Nature inspired optimization algorithms (NOA) are stochastic search methods that simulate how nature solves its own problems. optiSLang provides Evolutionary Algorithms, Particle Swarm Optimization, Stochastic Design Improvement and Covariance Matrix Adaptation. For each of these algorithms a start population is generated randomly using Latin Hypercube Sampling or several designs can be selected from previous analyses. In the ideal case, optimal designs are taken from a preceding sensitivity analysis. If you provide more start designs than in Start population size specified, optiSLang will take them all. Out of this start population as much best designs as needed are chosen to create the next generation.
Evolutionary Algorithms (EA) are stochastic search methods that mimic processes of natural biological evolution like adaption, selection and variation. optiSLang uses a flexible implementation of genetic algorithm (GA) and evolutionary strategy (ES) which allows you to scale between pure GA, which performs a global search, and pure ES, which searches locally. Evolutionary algorithms can be used for discrete and continuous design variables, for single and multi-objective optimization tasks, problems with a large ratio of failed designs. EA are significant more efficient than gradient-based and response surface based methods if the number of design variables and constraint conditions is large.

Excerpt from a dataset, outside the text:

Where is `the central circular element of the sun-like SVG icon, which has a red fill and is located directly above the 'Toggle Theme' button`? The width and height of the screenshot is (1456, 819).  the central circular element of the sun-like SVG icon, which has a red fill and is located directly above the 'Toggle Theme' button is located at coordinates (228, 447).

Particle Swarm Optimization (PSO) is a population based global optimization algorithm, where each population consists of a given number of particles which move through the design space. Based on an initial position, which is chosen out of the start population, the position of each particle is updated in each iteration step with respect to the best global position and its own best position found in previous steps. The PSO works similarly to the Evolutionary Algorithms for single and multi-objective optimization problems and problems with a large amount of failed designs. It is less efficient compared to Evolutionary Algorithms if discrete design variables and many constraint conditions are investigated. For optimization tasks with continuous design variables the PSO converges generally very close to the global optimum.
Stochastic Design Improvement (SDI) is a local, single-objective optimization procedure using a simple stochastic approach. Based on an initial design, which is the best one out of the start population, new samples are generated by Latin Hypercube Sampling within a given range. In each iteration step, the best design is taken as new center point for the sampling of the next iteration. The ranges of the sampling scheme are adapted in each iteration step. Due to its pure stochastic design improvement the SDI is very robust and works for a high amount of failed designs, discrete and continuous parameter, and a high number of design variables and constraint conditions. Nevertheless, its efficiency is significantly lower compared to Evolutionary Algorithms and Particle Swarm Optimization.
Covariance Matrix Adaptation (CMA) is a stochastic, or randomized, evolution strategy for real-parameter (continuous domain) optimization of non-linear, non-convex functions. Randomized search algorithms are regarded to be robust in a rugged search landscape, which can comprise discontinuities, (sharp) ridges, or local optima. The CMA in particular is designed to tackle, additionally, ill-conditioned and non-separable problems. It is a method to update the covariance matrix of the distribution new candidate solutions are sampled according to. In contrast to most classical methods, fewer assumptions on the nature of the underlying objective function are made. Only the ranking between candidate solutions is exploited for learning the sample distribution and neither derivatives nor even the function values themselves are required by the method.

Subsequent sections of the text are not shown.